Old Terminal Monitor

If you wanted to write some code and have it displayed on a line without
requiring scrolling, then your code lines had a limit of 80 characters.

There has been some discussion of this recently, because Python’s recommending coding standards in PEP-8 suggest a character limit of 80 characters per line. I know I’ve seen multiple articles on this point hit the front page of Hacker News. Some people feel that this is crazy since today’s monitors are larger and resolutions greater. There have been suggestions that a better limits would be 100, 120, or 150 characters. Is that true?

Thinking about this, I realized that I didn’t have the experience to form a
solid opinion. I had never taken line length into consideration when writing
code. Maybe this is the only information I should need to form an opinion, but
I decided instead to place guidelines in Visual Studio and Notepad++ at 80
characters to try to keep myself within the limits.

How did I react to this change?

At first I fought it. This should be expected. Why should I force myself to
80 character lines? I can go longer. It’s fine. But, this would have been a bad
experiment. In forcing myself, I eventually became used to creating lines that
were 80 characters max.

My code thanked me for it. All of a sudden there were no errant lines that
stretched across the screen while other lines were short. This created a visual
style that was actually easier to follow with my eyes when reviewing code.

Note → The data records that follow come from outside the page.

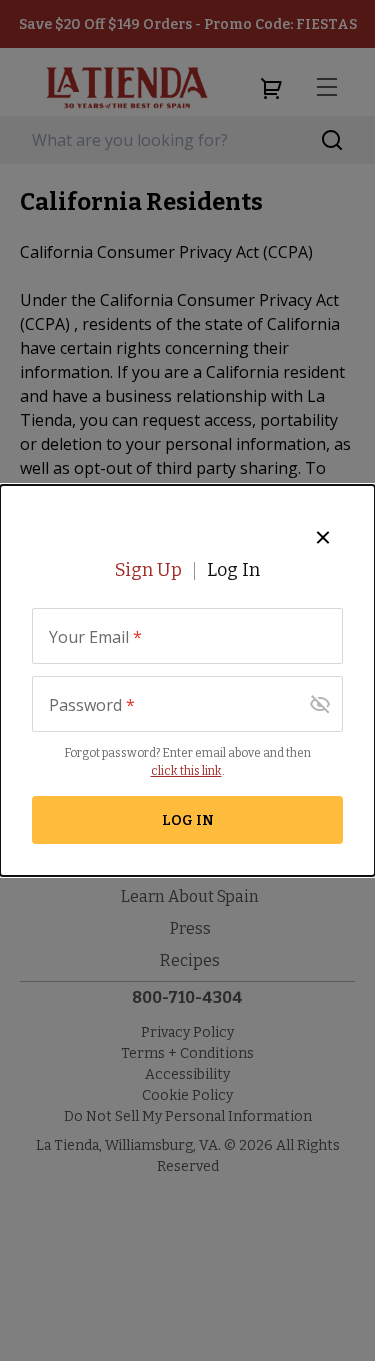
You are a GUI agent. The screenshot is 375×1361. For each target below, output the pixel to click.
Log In (233, 570)
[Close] (323, 537)
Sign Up (148, 570)
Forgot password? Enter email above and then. (187, 762)
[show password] (320, 704)
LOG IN (188, 820)
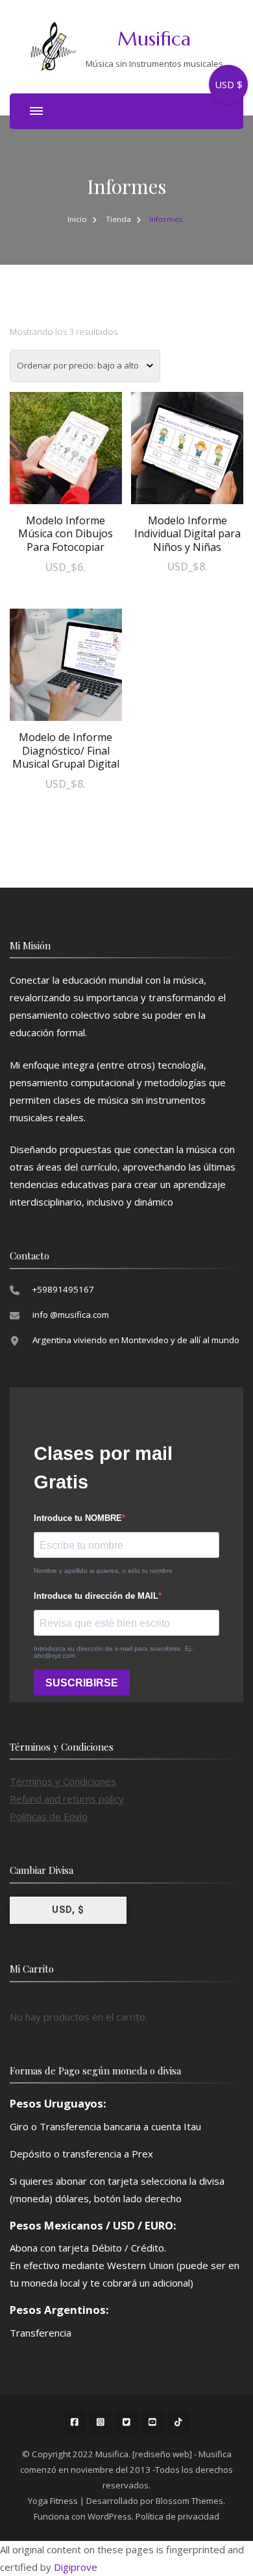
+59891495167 (63, 1289)
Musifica (154, 39)
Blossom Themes (189, 2501)
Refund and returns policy (67, 1798)
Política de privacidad (177, 2516)
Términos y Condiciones (63, 1781)
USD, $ (68, 1909)
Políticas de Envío (49, 1816)
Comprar (65, 462)
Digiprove (75, 2566)
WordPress (110, 2516)
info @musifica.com (70, 1314)
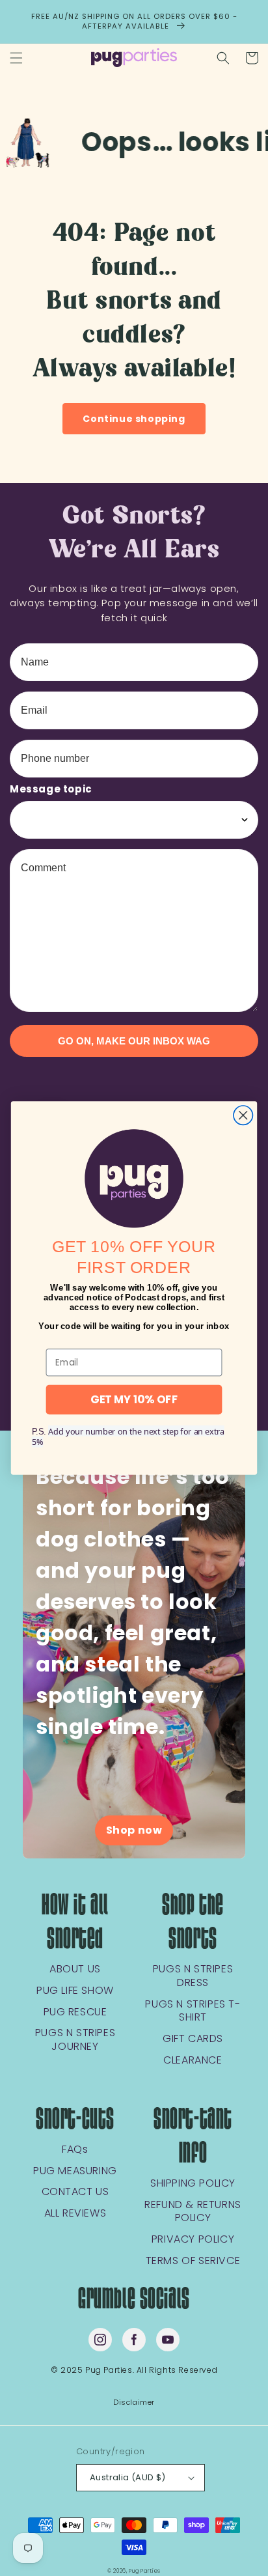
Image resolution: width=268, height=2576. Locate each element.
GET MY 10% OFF (134, 1400)
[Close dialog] (243, 1115)
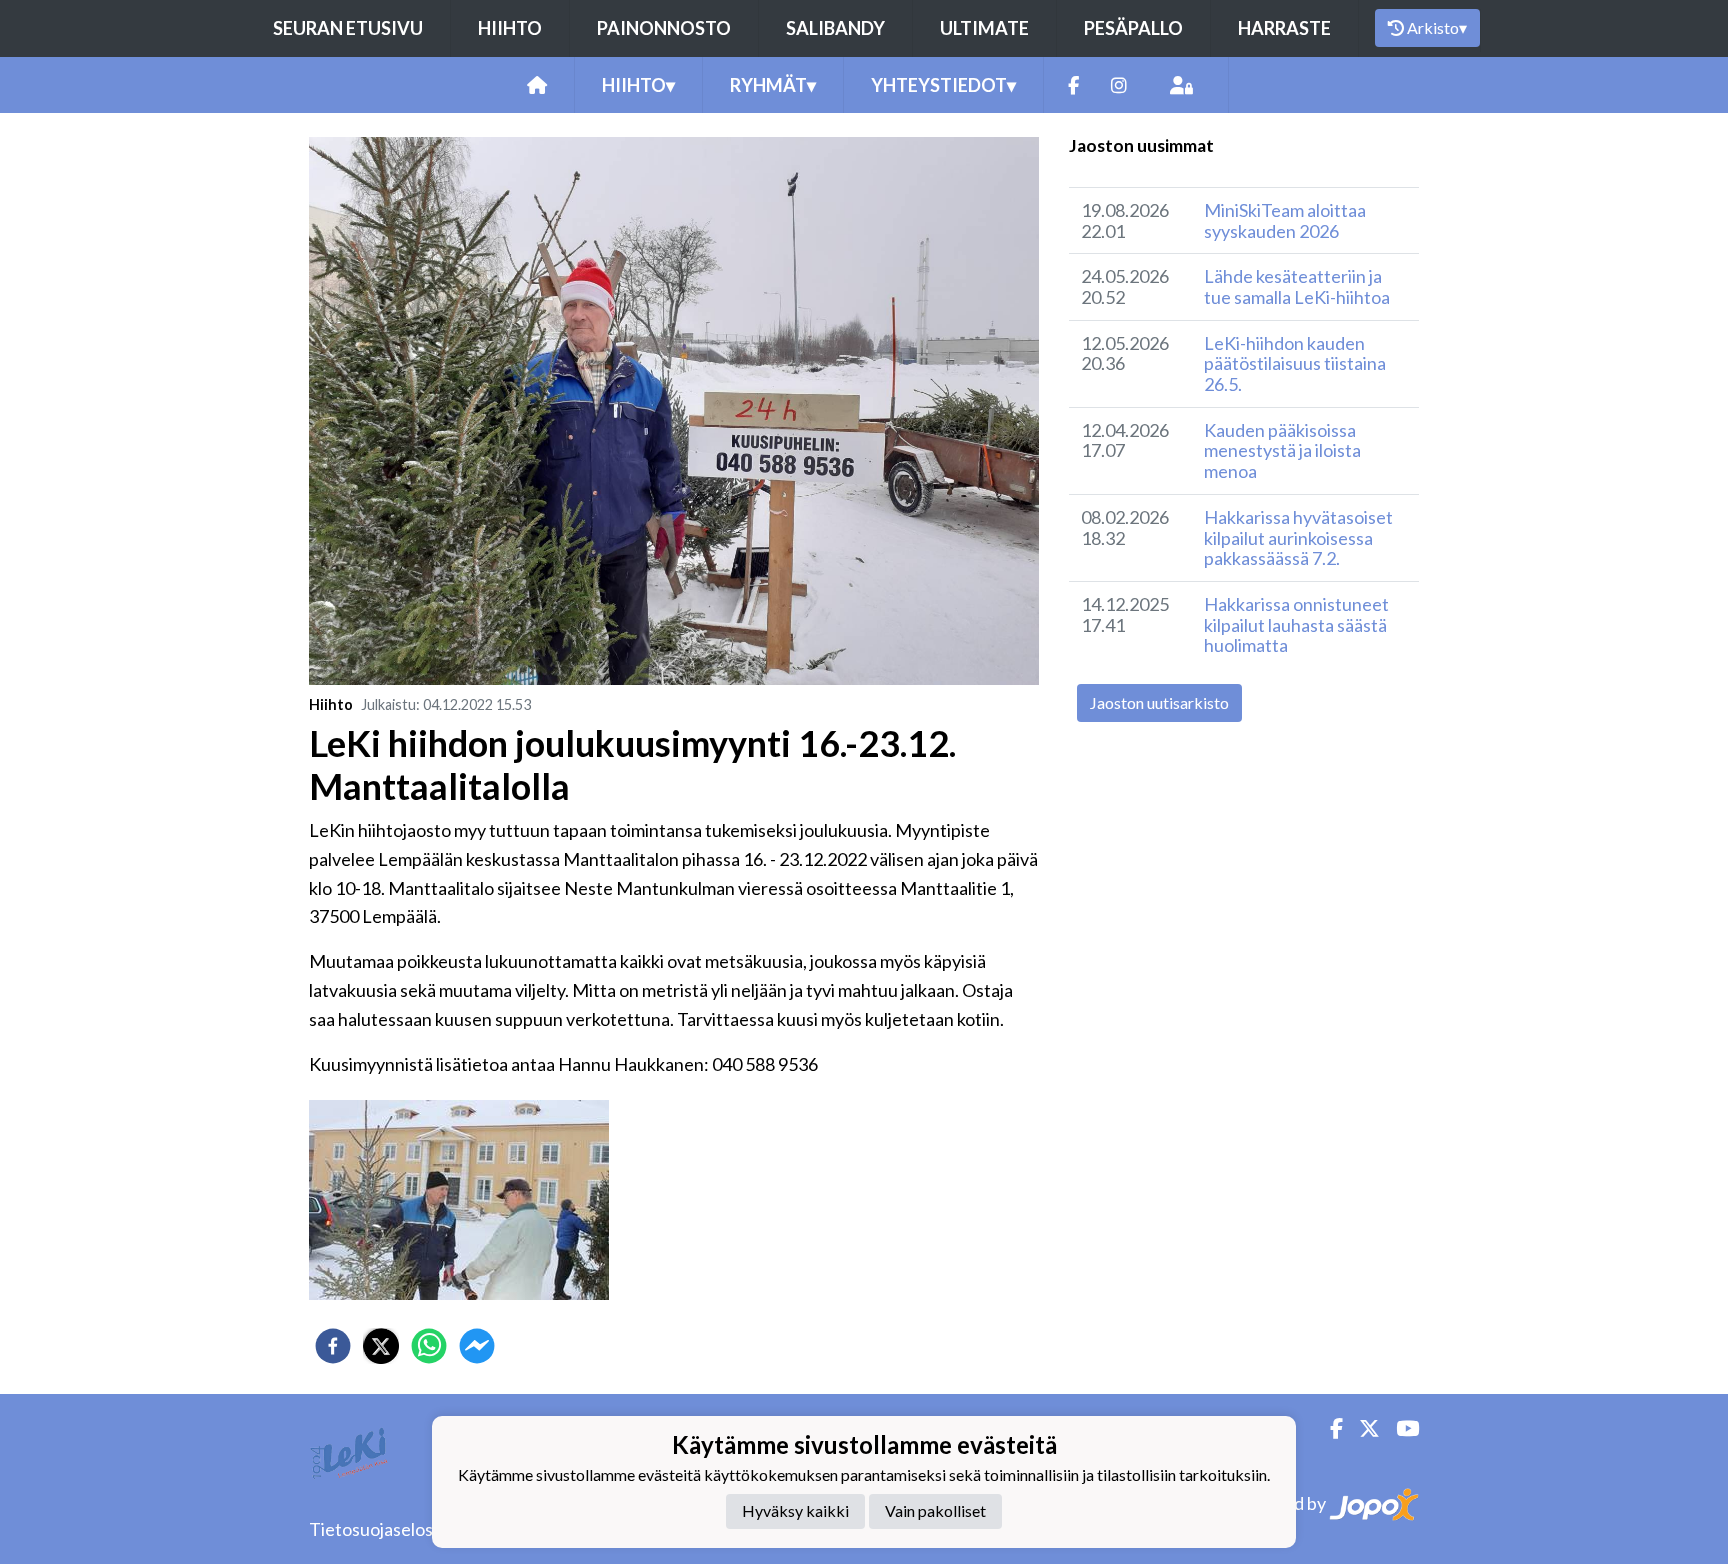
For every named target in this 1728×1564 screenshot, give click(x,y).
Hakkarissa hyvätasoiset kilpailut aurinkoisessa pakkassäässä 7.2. (1298, 537)
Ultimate (984, 28)
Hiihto (510, 28)
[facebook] (333, 1346)
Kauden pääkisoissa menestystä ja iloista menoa (1282, 450)
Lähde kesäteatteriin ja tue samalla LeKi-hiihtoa (1297, 286)
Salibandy (835, 28)
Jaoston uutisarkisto (1159, 702)
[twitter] (381, 1346)
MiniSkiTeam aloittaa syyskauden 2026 (1285, 220)
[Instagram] (1119, 85)
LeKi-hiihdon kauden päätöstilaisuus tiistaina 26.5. (1295, 363)
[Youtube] (1399, 1428)
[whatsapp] (429, 1346)
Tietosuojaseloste (379, 1529)
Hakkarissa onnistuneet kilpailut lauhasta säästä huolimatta (1296, 624)
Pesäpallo (1133, 28)
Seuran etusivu (348, 28)
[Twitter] (1361, 1428)
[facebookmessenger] (477, 1346)
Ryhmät (773, 85)
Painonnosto (664, 28)
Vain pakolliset (935, 1511)
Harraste (1284, 28)
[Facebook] (1073, 85)
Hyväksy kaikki (795, 1511)
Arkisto (1437, 27)
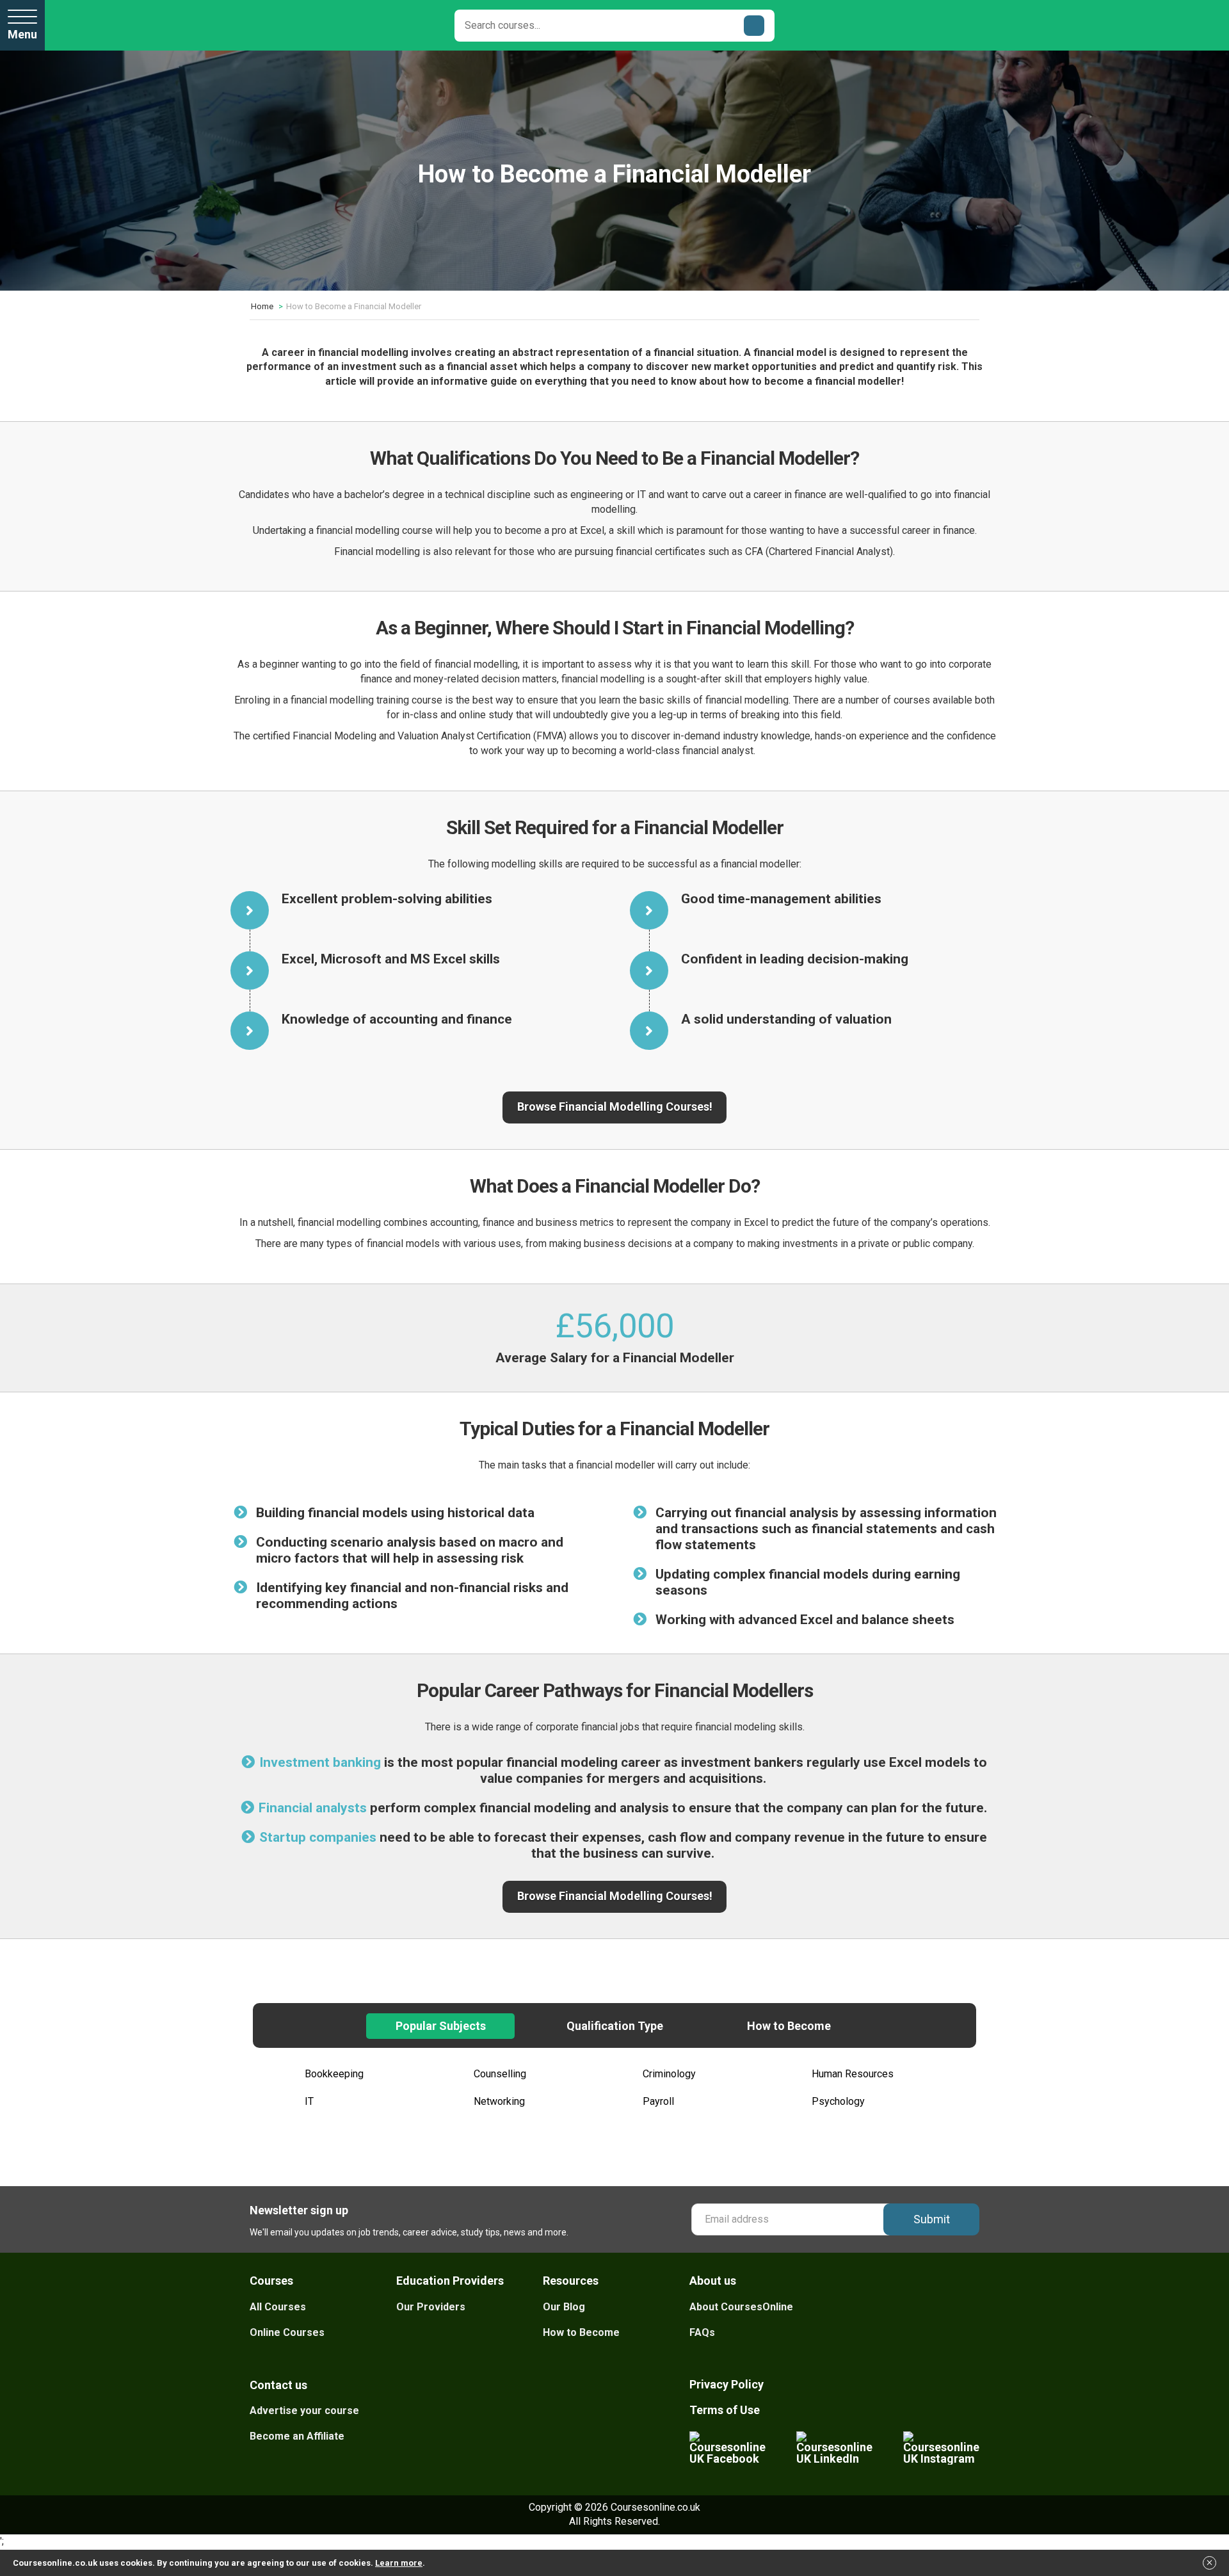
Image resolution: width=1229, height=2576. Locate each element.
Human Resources (853, 2074)
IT (309, 2101)
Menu (22, 34)
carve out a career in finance (764, 494)
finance (959, 530)
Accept (1210, 2566)
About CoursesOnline (741, 2307)
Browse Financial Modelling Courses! (614, 1106)
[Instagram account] (941, 2448)
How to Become (581, 2332)
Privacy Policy (726, 2384)
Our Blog (564, 2307)
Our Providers (430, 2307)
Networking (499, 2101)
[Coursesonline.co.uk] (118, 25)
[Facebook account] (727, 2448)
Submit (931, 2219)
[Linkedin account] (834, 2448)
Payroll (658, 2101)
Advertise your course (304, 2410)
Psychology (838, 2101)
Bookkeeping (334, 2074)
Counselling (500, 2074)
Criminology (669, 2074)
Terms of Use (724, 2410)
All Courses (278, 2307)
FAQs (702, 2332)
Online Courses (287, 2332)
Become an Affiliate (297, 2436)
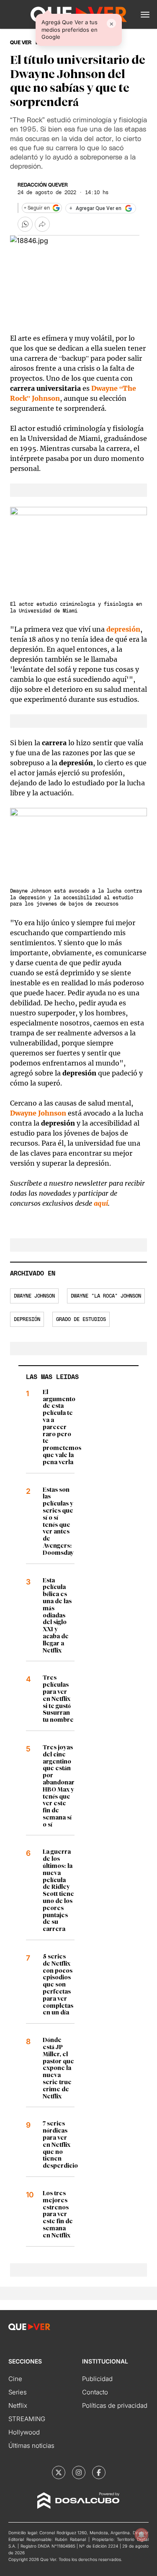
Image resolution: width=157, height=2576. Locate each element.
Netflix (17, 2405)
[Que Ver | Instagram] (78, 2472)
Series (17, 2392)
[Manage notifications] (141, 2534)
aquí (101, 1203)
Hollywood (24, 2432)
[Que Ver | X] (58, 2472)
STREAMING (26, 2419)
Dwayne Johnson (38, 1113)
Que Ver (20, 42)
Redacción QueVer (43, 184)
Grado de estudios (81, 1319)
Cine (15, 2379)
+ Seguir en (37, 207)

My design also thanked me for it. Suddenly nesting became a serious issue — one level of nesting cut 4 characters out of any following code. I’ve got code
that’s nested 3 levels deep? Now those lines are limited to 68 characters. This
caused me to start creating smaller methods with more descriptive names and no side effects. That’s definitely a good thing. Nesting went down. Code became
more readable.

What was my favourite result?

During code review, people told me that the code read great. They didn’t
notice at all that the lines were 80 characters or less. But when I later told
the same people that I was limiting my line length, they said the idea was silly
and could force areas of poor readability.

These comments were from the same people who had previously read this very same code and found the style praiseworthy. To me, that’s a success.

The guidelines aren’t going anywhere anytime soon.